* TEXT PROVIDED:
Public restroom maintenance is an important daily task with which most cleaning industry professionals are familiar, since restrooms are a frequently used area in any facility and their upkeep can affect public perceptions. But wanting to hear straight from cleaning industry professionals what it takes to keep this critical area in top shape, ISSA and Clorox Professional Products Co. conducted a survey to find out about tough jobs in the restroom.
“At ISSA, our goal is to arm our members with the knowledge and educational tools they need to help them perform their jobs optimally,” said ISSA Sales Director Anthony Trombetta. “This survey endeavor with Clorox Professional allows us to gather valuable insights so that we can continue to fulfill that need.”
When it comes to public restrooms, cleaning industry professionals have two important jobs: cleaning for appearance and cleaning for health.
According to the survey’s results, most cleaning industry professionals (85 percent) are fully aware of the importance of this dual role. The vast majority (95 percent) also believe that restroom cleaning has an impact on overall public health helping to prevent the spread of disease. However, this understanding may not trickle down to all employees; less than half of respondents (49 percent) believe their staff is aware of all the risk associated with the spread of germs in the restroom.
The survey also found that:
One in five respondents (20 percent) believe that the general public may think their facility’s restroom harbors germs.

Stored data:
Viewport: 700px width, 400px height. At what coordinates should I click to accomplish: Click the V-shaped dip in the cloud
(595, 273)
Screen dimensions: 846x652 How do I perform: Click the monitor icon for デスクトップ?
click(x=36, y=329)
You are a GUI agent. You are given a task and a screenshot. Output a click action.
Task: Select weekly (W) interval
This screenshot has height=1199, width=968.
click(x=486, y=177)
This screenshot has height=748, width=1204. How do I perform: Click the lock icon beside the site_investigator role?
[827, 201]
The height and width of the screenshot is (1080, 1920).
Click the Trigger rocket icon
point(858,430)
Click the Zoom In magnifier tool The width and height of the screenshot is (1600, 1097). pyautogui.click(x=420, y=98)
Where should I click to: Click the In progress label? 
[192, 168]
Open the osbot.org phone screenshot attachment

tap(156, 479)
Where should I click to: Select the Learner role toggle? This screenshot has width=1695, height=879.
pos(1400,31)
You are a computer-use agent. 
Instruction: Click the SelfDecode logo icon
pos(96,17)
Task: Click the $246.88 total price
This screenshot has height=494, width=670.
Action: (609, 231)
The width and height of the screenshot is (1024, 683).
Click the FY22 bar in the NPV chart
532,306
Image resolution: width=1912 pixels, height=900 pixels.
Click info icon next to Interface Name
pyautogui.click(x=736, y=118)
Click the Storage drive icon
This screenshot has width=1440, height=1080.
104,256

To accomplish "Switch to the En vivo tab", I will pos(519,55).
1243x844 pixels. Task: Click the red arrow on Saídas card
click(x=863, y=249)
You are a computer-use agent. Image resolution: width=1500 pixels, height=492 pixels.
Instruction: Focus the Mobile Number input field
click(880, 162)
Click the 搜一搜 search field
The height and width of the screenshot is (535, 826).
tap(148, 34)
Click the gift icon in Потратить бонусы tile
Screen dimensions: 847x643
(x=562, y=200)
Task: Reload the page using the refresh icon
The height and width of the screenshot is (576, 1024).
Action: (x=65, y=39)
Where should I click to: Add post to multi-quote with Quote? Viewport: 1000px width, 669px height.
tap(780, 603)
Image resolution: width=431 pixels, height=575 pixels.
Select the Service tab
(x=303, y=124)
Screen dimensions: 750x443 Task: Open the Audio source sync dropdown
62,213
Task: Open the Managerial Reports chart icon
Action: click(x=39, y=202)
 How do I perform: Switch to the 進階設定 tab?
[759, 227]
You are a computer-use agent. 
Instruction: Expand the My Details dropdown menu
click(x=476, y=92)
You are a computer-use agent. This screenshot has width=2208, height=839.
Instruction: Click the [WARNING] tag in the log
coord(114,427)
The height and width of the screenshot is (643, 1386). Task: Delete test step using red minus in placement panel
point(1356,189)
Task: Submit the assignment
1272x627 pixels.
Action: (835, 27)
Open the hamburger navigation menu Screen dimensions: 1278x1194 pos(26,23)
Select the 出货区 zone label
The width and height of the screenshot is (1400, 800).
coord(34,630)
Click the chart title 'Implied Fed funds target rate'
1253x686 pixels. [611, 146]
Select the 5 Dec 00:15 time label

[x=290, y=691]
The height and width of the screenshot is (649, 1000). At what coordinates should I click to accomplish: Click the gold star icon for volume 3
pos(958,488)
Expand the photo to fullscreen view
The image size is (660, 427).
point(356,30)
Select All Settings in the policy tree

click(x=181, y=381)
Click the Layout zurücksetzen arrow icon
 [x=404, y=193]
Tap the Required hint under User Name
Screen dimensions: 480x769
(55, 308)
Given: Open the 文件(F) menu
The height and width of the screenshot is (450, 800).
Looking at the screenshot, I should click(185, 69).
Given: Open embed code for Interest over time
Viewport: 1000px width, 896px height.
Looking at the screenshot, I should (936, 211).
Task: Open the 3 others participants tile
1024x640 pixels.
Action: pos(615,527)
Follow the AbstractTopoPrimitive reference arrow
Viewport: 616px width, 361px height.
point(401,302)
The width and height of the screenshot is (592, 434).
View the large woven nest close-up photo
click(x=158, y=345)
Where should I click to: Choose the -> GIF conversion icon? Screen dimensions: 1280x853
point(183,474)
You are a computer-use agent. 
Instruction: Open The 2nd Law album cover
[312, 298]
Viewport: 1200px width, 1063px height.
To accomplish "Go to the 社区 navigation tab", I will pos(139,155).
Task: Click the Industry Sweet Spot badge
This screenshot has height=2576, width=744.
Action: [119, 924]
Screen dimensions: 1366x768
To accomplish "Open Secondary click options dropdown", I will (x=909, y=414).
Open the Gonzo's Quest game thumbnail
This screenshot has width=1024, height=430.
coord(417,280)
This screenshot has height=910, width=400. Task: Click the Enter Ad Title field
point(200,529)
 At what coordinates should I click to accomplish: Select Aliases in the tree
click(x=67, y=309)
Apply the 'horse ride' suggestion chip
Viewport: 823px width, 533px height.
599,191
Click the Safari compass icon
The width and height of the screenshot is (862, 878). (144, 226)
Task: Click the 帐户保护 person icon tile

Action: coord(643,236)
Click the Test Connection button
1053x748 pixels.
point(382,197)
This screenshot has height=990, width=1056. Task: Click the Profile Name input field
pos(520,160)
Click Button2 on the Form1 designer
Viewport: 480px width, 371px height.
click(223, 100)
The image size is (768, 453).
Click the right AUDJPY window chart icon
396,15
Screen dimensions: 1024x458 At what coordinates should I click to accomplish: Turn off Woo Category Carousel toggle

* ASSIGNED TASK 1:
Reproduce word for word the part of the restroom survey text starting with "According to the" and going on through "restroom harbors germs.".
* ASSIGNED TASK 2:
Write the next part of the restroom survey text, picking up after its final sentence.

* TASK RESPONSE 1:
According to the survey’s results, most cleaning industry professionals (85 percent) are fully aware of the importance of this dual role. The vast majority (95 percent) also believe that restroom cleaning has an impact on overall public health helping to prevent the spread of disease. However, this understanding may not trickle down to all employees; less than half of respondents (49 percent) believe their staff is aware of all the risk associated with the spread of germs in the restroom.
The survey also found that:
One in five respondents (20 percent) believe that the general public may think their facility’s restroom harbors germs.

* TASK RESPONSE 2:
Most cleaning professionals believe that restroom handles harbor the most illness-causing germs and bacteria, particularly restroom door handles (65 percent), faucet handles (38 percent), and toilet or urinal handles (36 percent). However, secondary research shows that handles pose the least risk for germs. The feminine hygiene trash can, which only 12 percent of professionals believe to be germy, has one of the highest concentrations of germs.
“Cleaning for aesthetics” tasks are viewed as tougher than “cleaning for health” (disinfecting) tasks.
Only 29 percent of supervisors reported instructing their staff most often to disinfect surfaces.
Although on top of restroom cleaning needs only a small number (15 percent) of respondents report a lack of education or training as a challenge to performing optimal restroom cleaning, far more (68 percent) say their staff does not or only somewhat understands the differences between cleaning, sanitizing, and disinfecting.
Almost all (94 percent) rely on product usage instructions to train staff, but 43 percent of those think these tools could be improved.
Nine in 10 (90 percent) of cleaning professionals use restroom cleaning protocols or guidelines, but half of them (45 percent) believe these tools could be improved.